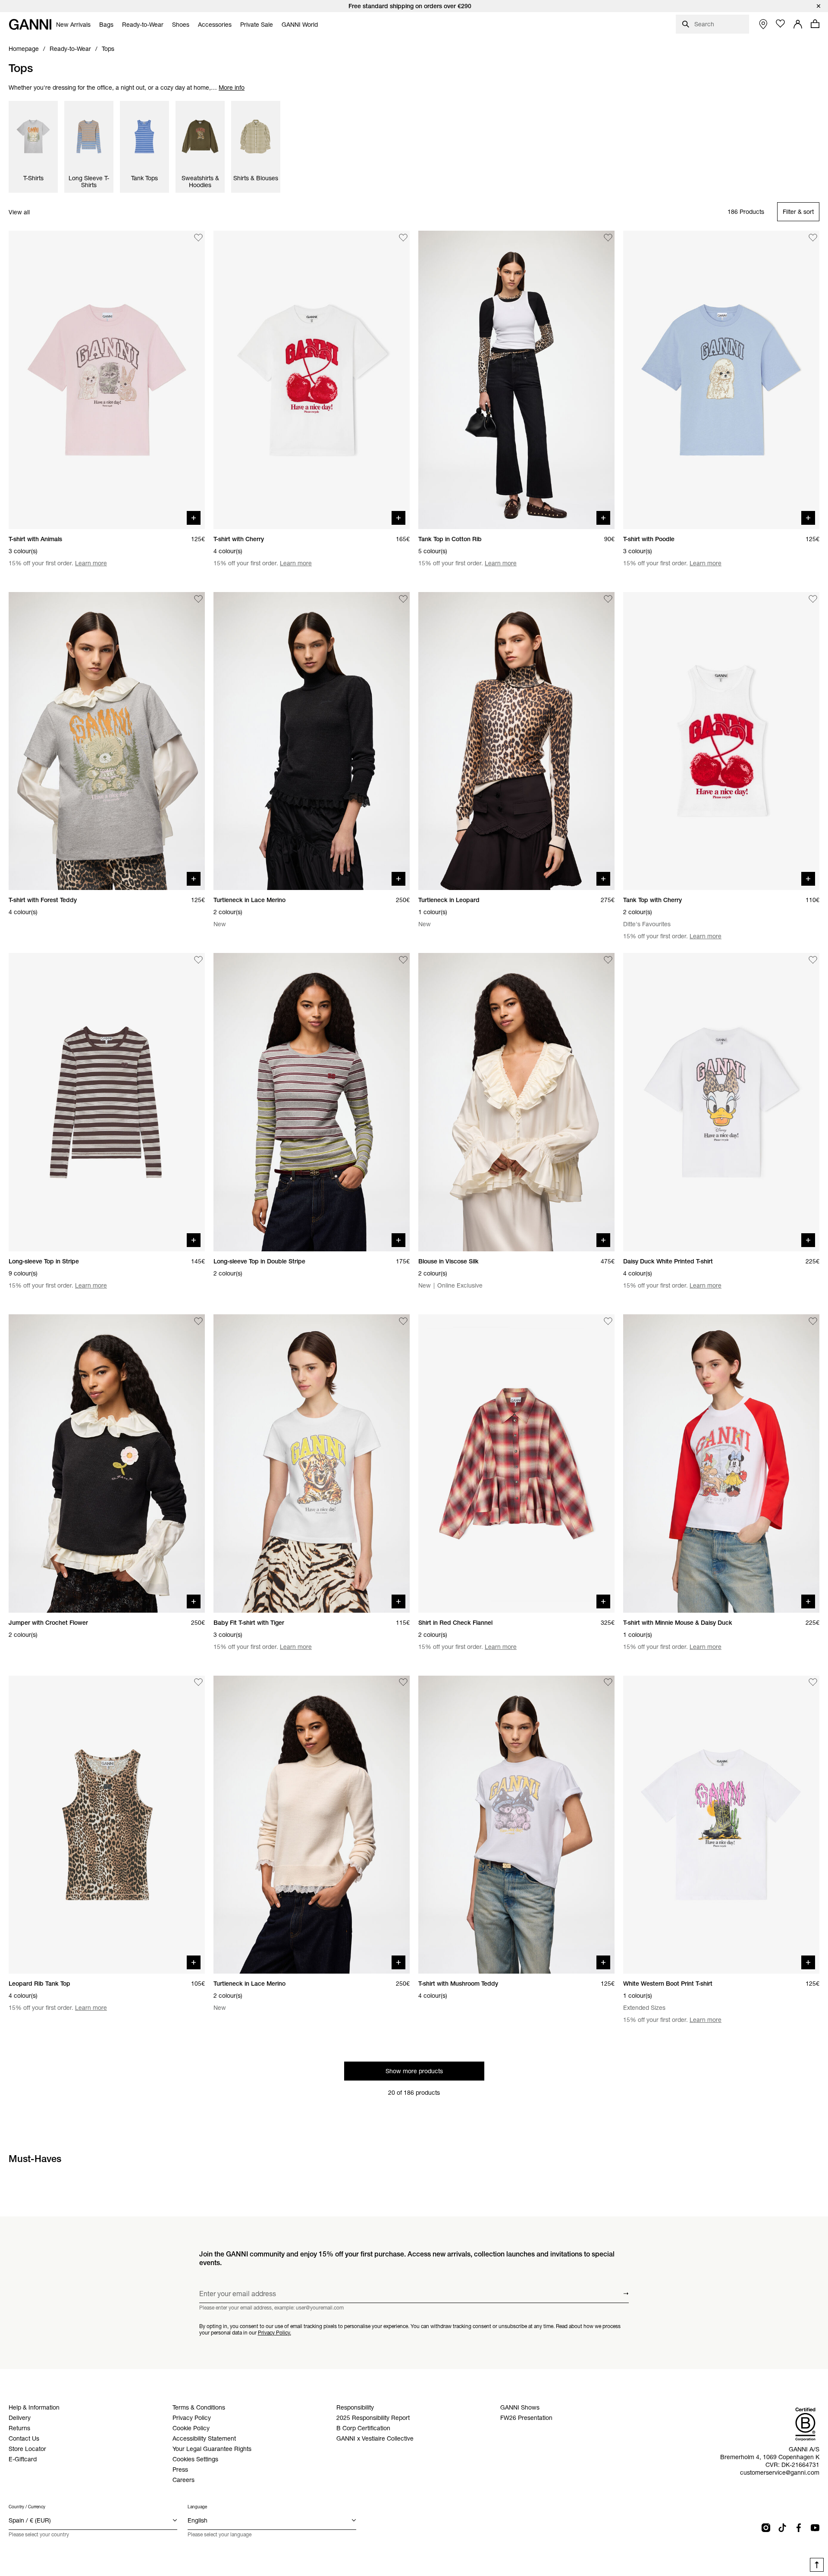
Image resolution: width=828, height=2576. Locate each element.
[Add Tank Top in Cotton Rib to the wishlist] (608, 237)
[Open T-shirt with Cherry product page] (311, 380)
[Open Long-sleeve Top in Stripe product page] (107, 1102)
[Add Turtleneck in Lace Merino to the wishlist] (403, 598)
-*-*-
## Task instructions
Select all lines in the listing that include the word "Open".

## Task solution
[Open T-shirt with Cherry product page] (311, 380)
[Open Long-sleeve Top in Stripe product page] (107, 1102)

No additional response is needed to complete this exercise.